▸ **What to produce**: Repeat the lines from the one containing "Select the blue pen compose icon" through the end of the records, and no others.

▸ **Given data**:
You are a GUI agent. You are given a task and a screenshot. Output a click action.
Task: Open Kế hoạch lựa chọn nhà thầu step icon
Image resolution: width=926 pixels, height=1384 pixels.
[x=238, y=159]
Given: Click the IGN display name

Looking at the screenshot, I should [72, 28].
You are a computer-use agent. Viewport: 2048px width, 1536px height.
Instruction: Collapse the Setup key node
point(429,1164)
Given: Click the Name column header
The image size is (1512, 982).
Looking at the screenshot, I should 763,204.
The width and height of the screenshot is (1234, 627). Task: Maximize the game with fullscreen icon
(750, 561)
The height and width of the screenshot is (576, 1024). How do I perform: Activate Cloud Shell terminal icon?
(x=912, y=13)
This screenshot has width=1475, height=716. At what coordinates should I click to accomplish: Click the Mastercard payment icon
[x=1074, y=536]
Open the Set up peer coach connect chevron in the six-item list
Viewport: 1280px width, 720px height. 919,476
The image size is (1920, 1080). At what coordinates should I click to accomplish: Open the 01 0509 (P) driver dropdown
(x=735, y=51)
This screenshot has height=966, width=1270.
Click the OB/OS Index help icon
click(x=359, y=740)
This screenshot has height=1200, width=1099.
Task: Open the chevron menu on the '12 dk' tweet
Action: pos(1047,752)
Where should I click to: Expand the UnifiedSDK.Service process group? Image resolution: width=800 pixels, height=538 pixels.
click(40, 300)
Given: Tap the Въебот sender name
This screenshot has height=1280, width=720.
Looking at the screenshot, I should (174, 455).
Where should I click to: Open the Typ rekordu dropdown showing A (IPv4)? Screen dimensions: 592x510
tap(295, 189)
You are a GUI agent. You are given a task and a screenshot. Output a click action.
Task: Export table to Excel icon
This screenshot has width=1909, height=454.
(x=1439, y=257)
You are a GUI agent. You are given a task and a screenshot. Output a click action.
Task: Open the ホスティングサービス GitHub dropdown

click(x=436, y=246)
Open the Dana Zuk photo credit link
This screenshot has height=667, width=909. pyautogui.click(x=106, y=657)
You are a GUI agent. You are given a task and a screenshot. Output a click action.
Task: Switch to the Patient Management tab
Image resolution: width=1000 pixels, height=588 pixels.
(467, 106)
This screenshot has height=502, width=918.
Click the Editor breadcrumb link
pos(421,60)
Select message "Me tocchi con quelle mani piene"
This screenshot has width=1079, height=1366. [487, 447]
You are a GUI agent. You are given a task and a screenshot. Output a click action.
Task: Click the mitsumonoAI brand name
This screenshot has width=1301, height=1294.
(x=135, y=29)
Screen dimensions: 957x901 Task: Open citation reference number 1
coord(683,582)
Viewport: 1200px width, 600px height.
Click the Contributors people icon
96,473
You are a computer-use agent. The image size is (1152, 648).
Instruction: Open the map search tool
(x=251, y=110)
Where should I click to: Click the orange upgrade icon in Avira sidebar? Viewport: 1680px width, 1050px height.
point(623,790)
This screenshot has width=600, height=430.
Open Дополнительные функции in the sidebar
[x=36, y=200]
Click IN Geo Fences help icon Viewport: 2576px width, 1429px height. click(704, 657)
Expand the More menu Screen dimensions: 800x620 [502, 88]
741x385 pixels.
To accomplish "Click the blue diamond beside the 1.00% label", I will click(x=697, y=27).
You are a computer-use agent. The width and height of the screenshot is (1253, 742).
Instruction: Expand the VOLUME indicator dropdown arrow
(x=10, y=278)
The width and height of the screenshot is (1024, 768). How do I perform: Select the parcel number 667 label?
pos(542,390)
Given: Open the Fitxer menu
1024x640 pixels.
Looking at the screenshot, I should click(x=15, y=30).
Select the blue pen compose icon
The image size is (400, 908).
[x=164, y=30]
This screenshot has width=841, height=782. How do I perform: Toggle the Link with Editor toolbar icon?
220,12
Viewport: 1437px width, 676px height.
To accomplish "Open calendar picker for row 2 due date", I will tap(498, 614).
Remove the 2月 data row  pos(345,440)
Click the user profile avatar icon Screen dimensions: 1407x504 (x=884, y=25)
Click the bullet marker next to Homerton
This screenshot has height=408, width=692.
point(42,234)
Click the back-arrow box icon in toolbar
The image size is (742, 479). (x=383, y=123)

▸ **Output of the exercise**:
Select the blue pen compose icon
The image size is (400, 908).
[x=164, y=30]
This screenshot has width=841, height=782. How do I perform: Toggle the Link with Editor toolbar icon?
220,12
Viewport: 1437px width, 676px height.
To accomplish "Open calendar picker for row 2 due date", I will tap(498, 614).
Remove the 2月 data row  pos(345,440)
Click the user profile avatar icon Screen dimensions: 1407x504 (x=884, y=25)
Click the bullet marker next to Homerton
This screenshot has height=408, width=692.
point(42,234)
Click the back-arrow box icon in toolbar
The image size is (742, 479). (x=383, y=123)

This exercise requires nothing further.